A Mathematical Model for Determining the Body’s Fluctuating Need for and Synthesis of Active Vitamin D

Abstract

The process by which 1,25(OH)2D3 is synthesized and degraded and how it is transported out of the cell and body is described. The changing demand for the synthesis of 1-25(OH)2D3 during different conditions experienced by the body is reviewed. A method of determining 1,25(OH)2D3 synthesis and demand, and the percent utilization of 25(OH)D3 to make 1,25(OH)2D3 is presented based on the measurement of the end metabolites of 1,25(OH)2D3 and of its immediate precursor, 25(OH)D3. A mathematical model has been developed to allow the calculation of 1,25(OH)2 D synthesis, and demand, and the percent utilization of 25(OH)D3. Simple algebraic equations have been derived which allow the calculation of these new parameters using the concentrations of the end metabolites of 1,25(OH)2D3 and its immediate precursor, 25(OH)D3 in the serum and urine.

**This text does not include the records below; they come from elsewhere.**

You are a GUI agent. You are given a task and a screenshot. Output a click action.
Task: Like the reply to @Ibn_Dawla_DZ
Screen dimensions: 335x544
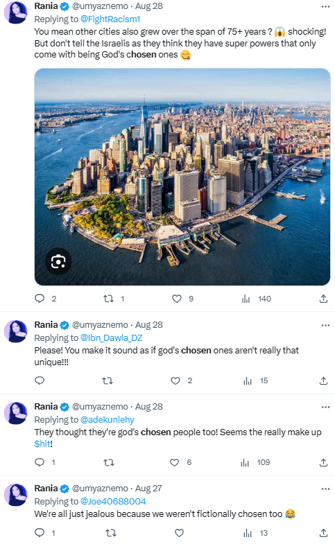175,380
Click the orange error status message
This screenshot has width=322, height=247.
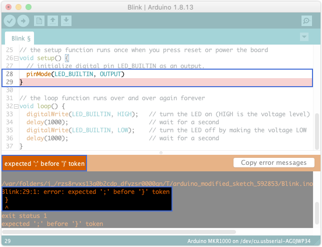(45, 163)
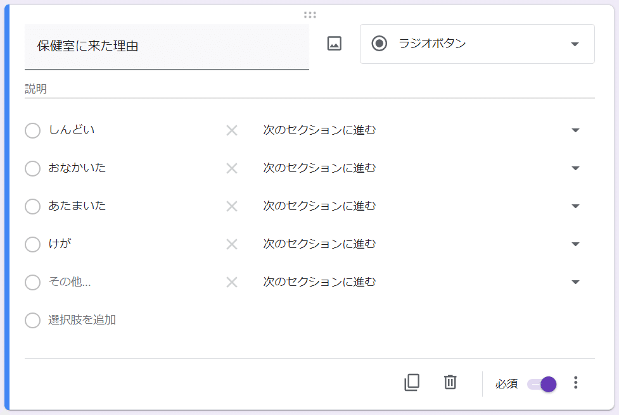Remove the その他 option with its X
Screen dimensions: 619x415
pos(232,282)
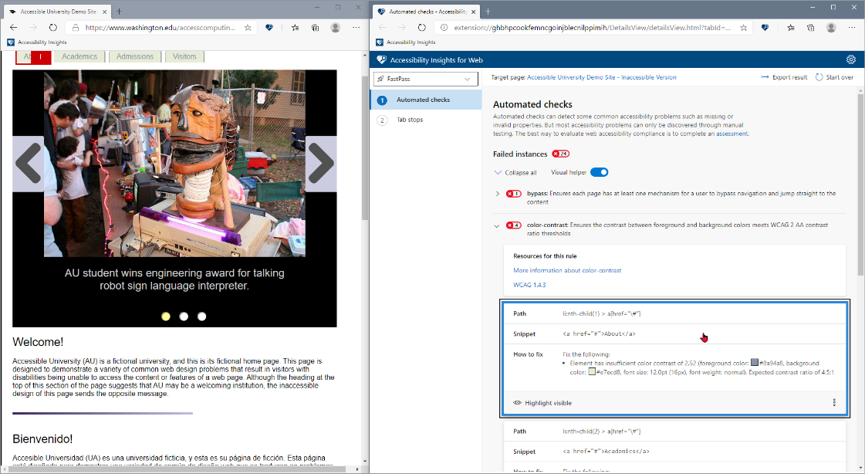Open the kebab menu on the first instance
The width and height of the screenshot is (865, 474).
(x=833, y=402)
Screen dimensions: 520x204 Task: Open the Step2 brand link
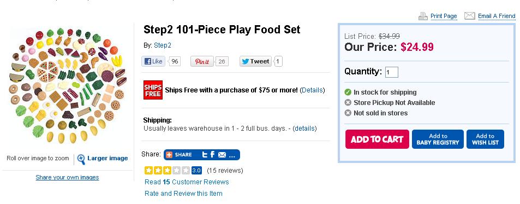pos(163,45)
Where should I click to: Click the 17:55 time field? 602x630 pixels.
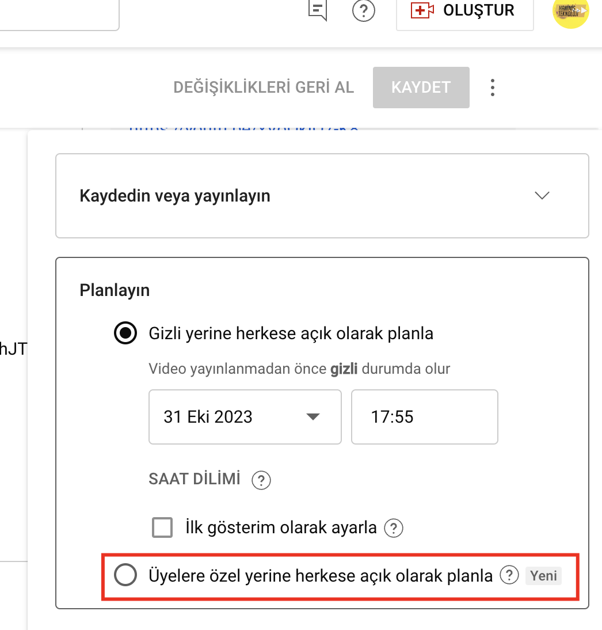click(425, 417)
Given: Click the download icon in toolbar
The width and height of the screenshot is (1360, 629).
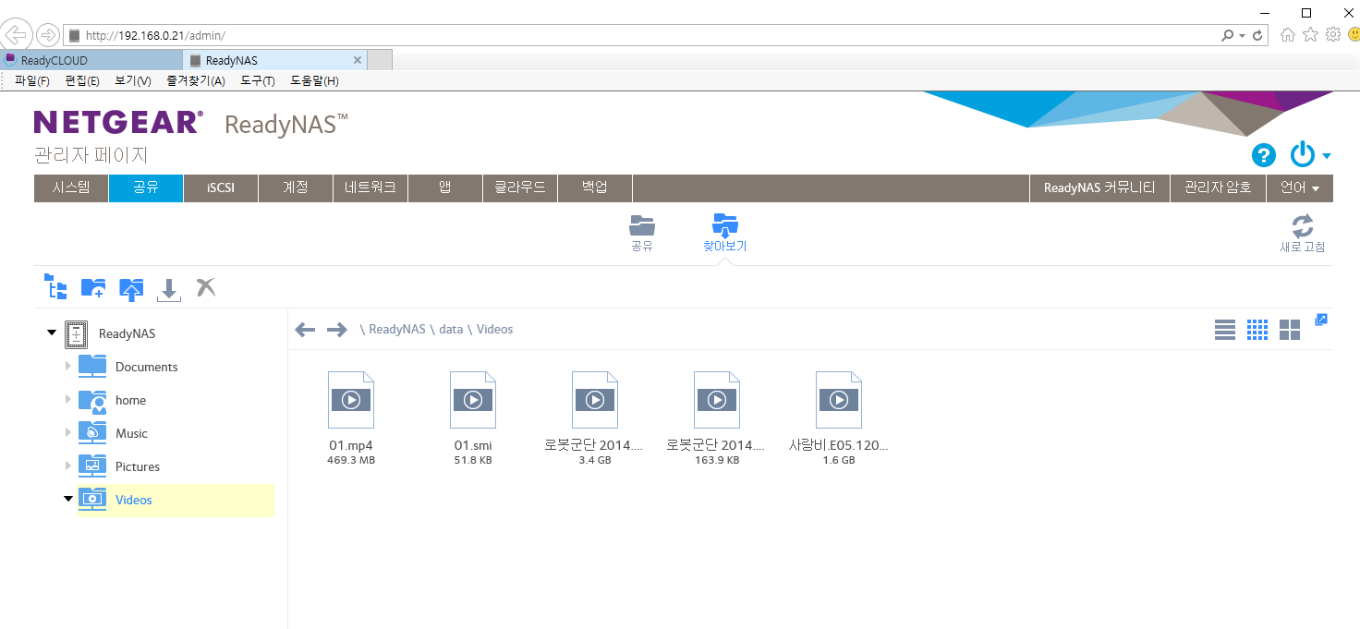Looking at the screenshot, I should pos(169,289).
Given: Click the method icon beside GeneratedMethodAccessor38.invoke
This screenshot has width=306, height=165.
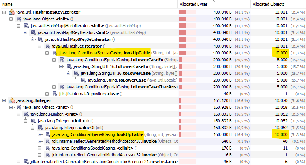Looking at the screenshot, I should tap(47, 141).

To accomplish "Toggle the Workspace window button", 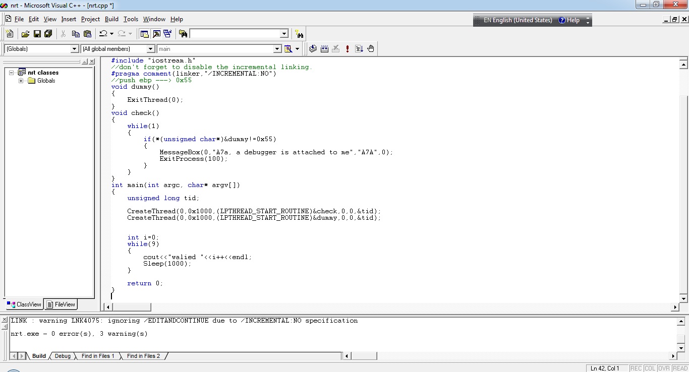I will [145, 34].
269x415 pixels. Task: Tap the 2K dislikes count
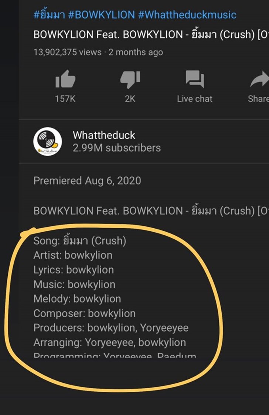click(130, 99)

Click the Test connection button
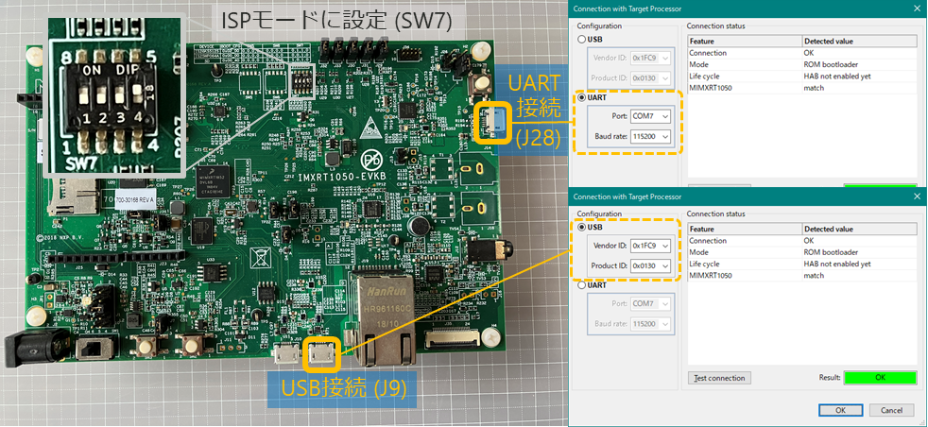(x=718, y=378)
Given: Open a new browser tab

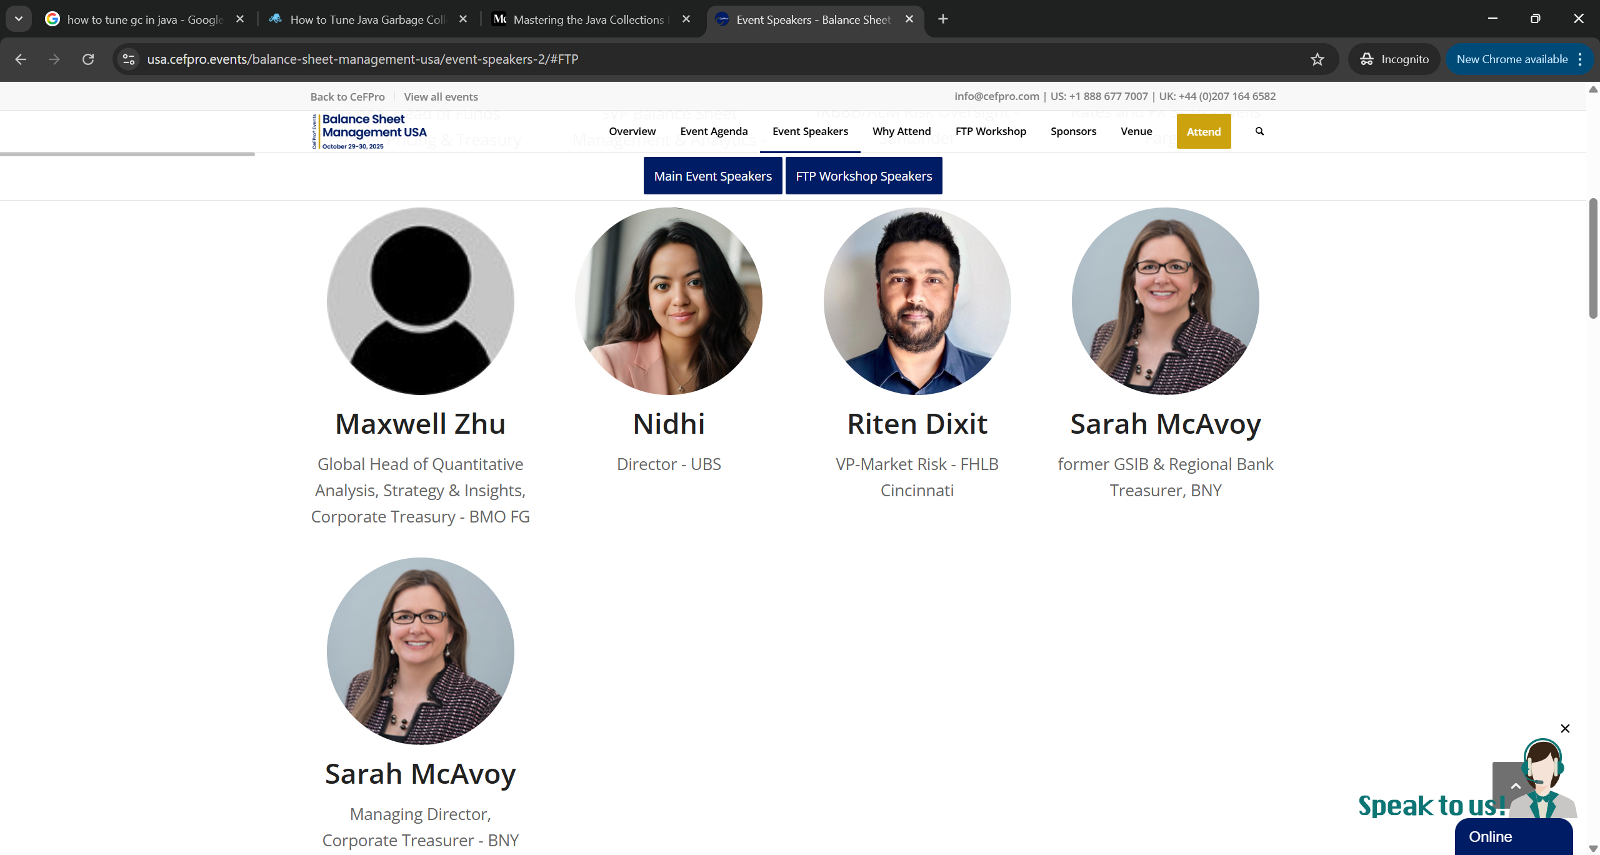Looking at the screenshot, I should coord(943,19).
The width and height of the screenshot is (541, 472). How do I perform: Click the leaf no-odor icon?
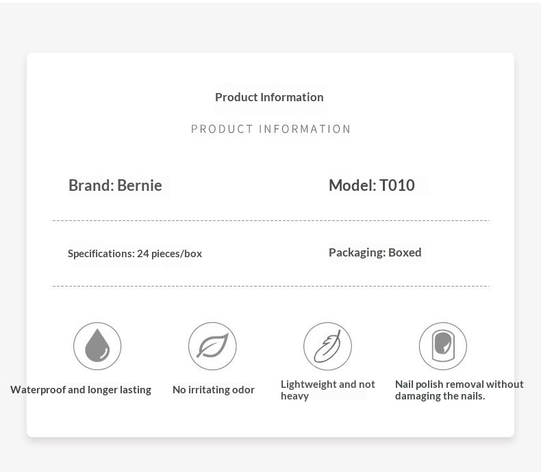tap(212, 346)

Vitamin D plays an important role in combating invading bacteria and viruses and in subduing the body's associated inflammatory response. This new approach to evaluating vitamin D status may help clinicians determine 25(OH)D3 and 1,25(OH)2D3 levels needed to suppress bacterial infections, viral replication during new viral infections and the reactivation of latent viruses, and to downregulate the inflammatory responses caused by bacteria and viruses.